Widsom Pyramid

Renew Your Minds

“Do not conform to the pattern of this world, but be transformed by the renewing of your mind. Then you will be able to test and approve what God’s will is—his good, pleasing and perfect will.” (Romans 12:2)

 

As the shelter-in-place order drags on, and the path to reopening looks lengthy and trying, tempers are beginning to flare. Experts have different, even contradictory, opinions—and worse, every person in America has seemingly dubbed himself or herself an expert too! (A few months ago, we were all experts on impeachment proceedings; now we’re all experts in epidemiology. It’s amazing how much we can pretend to have learned with a few Google clicks!) A huge part of the problem is that no one really knows what to do. There are no good options moving forward—only less “absolutely awful” options.

 

We don’t do well with gray these days. To maintain the divisiveness and polarization our society feeds on, everything must be black or white. As Brett McCracken says in his brilliant article “Watch Your Knowledge Diet in the Covid-19 Crisis,” “‘Alternative facts’ proliferate, plenty for every side to marshal for whatever opinion they wish to perpetuate. Incessant commentary and clickbait leave our heads spinning. When something as biologically objective as a virus becomes politicized and subject to one’s own partisan interpretation, it’s obvious just how post- into the post-truth era we’ve come.”

 

How should we respond as Christians who believe truth and follow the Truth embodied in Christ himself?

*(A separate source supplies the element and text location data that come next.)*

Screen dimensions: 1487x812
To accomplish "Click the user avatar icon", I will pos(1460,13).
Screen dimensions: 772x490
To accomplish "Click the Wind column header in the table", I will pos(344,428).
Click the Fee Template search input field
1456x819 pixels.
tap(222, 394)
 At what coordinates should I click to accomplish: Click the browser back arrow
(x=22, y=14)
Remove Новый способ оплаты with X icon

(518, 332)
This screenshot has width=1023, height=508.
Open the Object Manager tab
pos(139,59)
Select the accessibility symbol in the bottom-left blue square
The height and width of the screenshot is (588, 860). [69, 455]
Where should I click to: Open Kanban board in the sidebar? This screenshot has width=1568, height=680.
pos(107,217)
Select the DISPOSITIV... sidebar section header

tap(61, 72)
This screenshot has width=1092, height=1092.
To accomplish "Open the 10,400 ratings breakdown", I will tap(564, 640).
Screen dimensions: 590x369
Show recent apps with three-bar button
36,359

According to Paul, we must not “conform to the pattern of this world,” which includes relative truth, ethical utilitarianism (i.e., making sure my “side” wins at all costs), foolishly airing our own opinions, and contributing to the rancorous polarization. Instead, we must be transformed by renewing our minds, such that we can discern God’s will (on issues like when to “reopen” church).

 

I can promise you this: you will not renew your mind by steeping it in the world’s thinking. Endlessly scrolling through your social media feed or consuming partisan spin will squeeze you quite quickly into the world’s mold. Renewal, by contrast, comes through sustained reflection on God’s Word, meditating on it day and night, and allowing it to shape all our thinking—about the news, politics, and all the rest.

 

With that in mind, Brett McCracken developed the “Wisdom Pyramid,” drawing on the imagery of the Food Pyramid. I’d encourage you to consider it carefully, and to read the accompanying article, as you consider your own wisdom “diet.”

 

As you read through it, here are a few diagnostic questions to help you with your self-examination:

  1. Do you spend more time in God’s Word or on social media/watching the news each day?
  2. When you read Scripture, do you truly chew on it, or simply pass your eyes over the page?
  3. Based on your speech (and posts), are you most passionate about God’s kingdom or the affairs of this world, including ephemeral political victories and gamesmanship?

 

If the (honest) answers to those questions are not what they should be, let me encourage you to fall to your knees—right now—before a holy God in confession and repentance. Then get up, open his Word, and delight in it today, and every day hereafter.